Upon the first bite, my mouth was full of bread, lettuce, and sauce—too much sauce. Probably more sauce than I had ever eaten, and I love drowning food in barbeque sauce. However, once I had taken more bites, I could hardly taste the real gem of the taco: the chicken.

The meat itself was outstandingly tender, and despite the mountain of mayo and ranch, the spice was appreciated like a warm hug compared to the overwhelming dressings. In an effort to savor the chicken more, I began to scrape off the sauce and focus more on the meat; with this method, I had devoured one and a half tacos, but I could not stomach another bite despite being outrageously hungry.

After not finishing either of my dishes and practically giving up on them, I began to doubt if I had ordered the correct items. Bonchon was known for their fried chicken, so I sampled one of my mother’s chicken wings.

Spice hit me right in the face. As someone unaccustomed to such flavorful heat, I had to take a few sips of my drink after each bite; thankfully I wasn’t taking many bites since the chicken wings were average at best.

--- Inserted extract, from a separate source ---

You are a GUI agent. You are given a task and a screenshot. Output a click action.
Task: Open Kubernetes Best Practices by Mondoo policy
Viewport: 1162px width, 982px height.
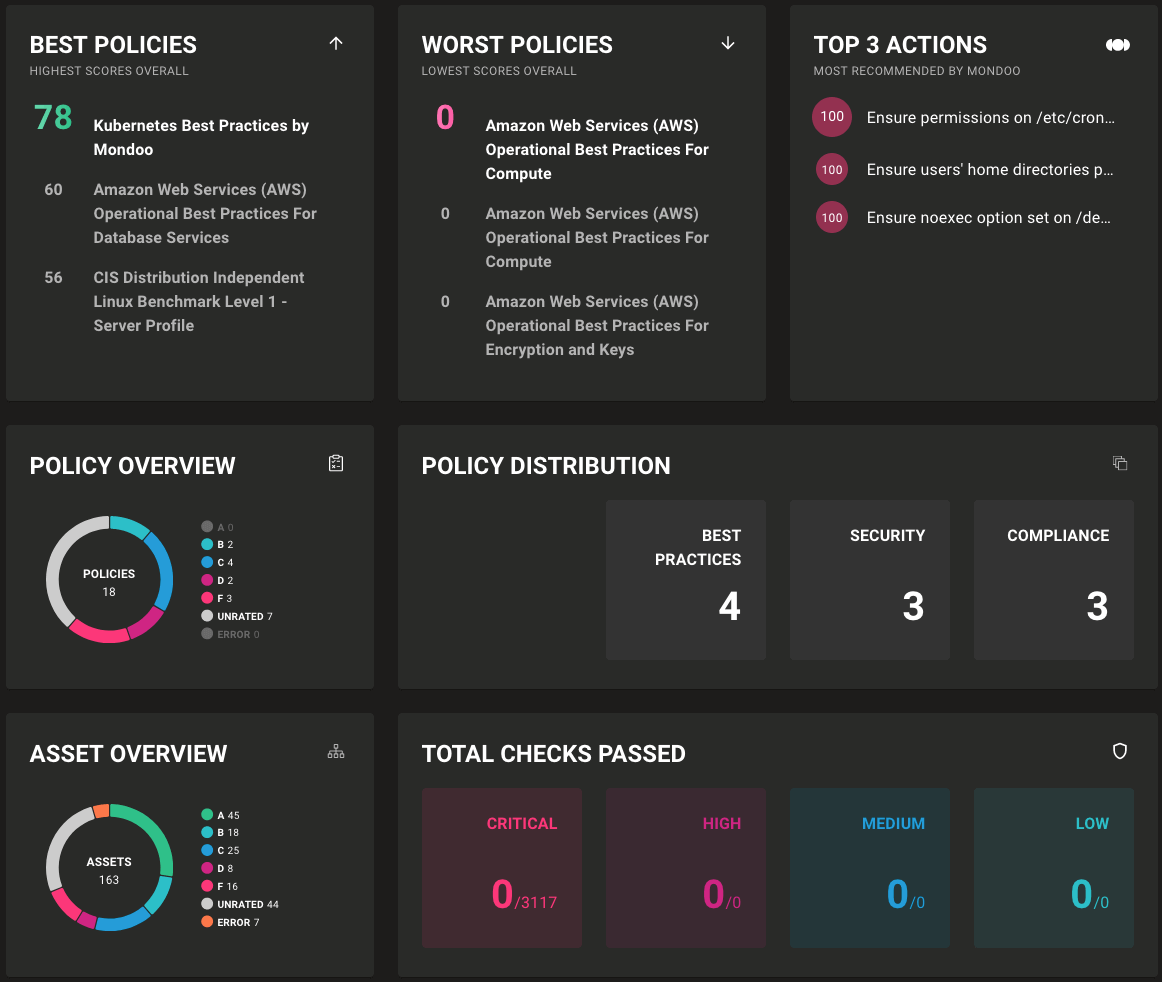200,137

Compared to Buffalo Wild Wings, I’d take their selection, sizes, and prices any day over Bonchon’s “famous” wings.

With so much food leftover as none of us particularly enjoyed what we had ordered, we only took my brother’s noodles home, which honestly, I took one bite of and then threw away.

Leaving the restaurant, I was yearning for something to remedy this meal, but unfortunately hearing the bill only made it worse; the total was over $60 for food I couldn’t even enjoy. Whether this failure of a meal was a random mess-up with Bonchon’s recent opening, I don’t see myself ever making the long trip for less than mediocre food.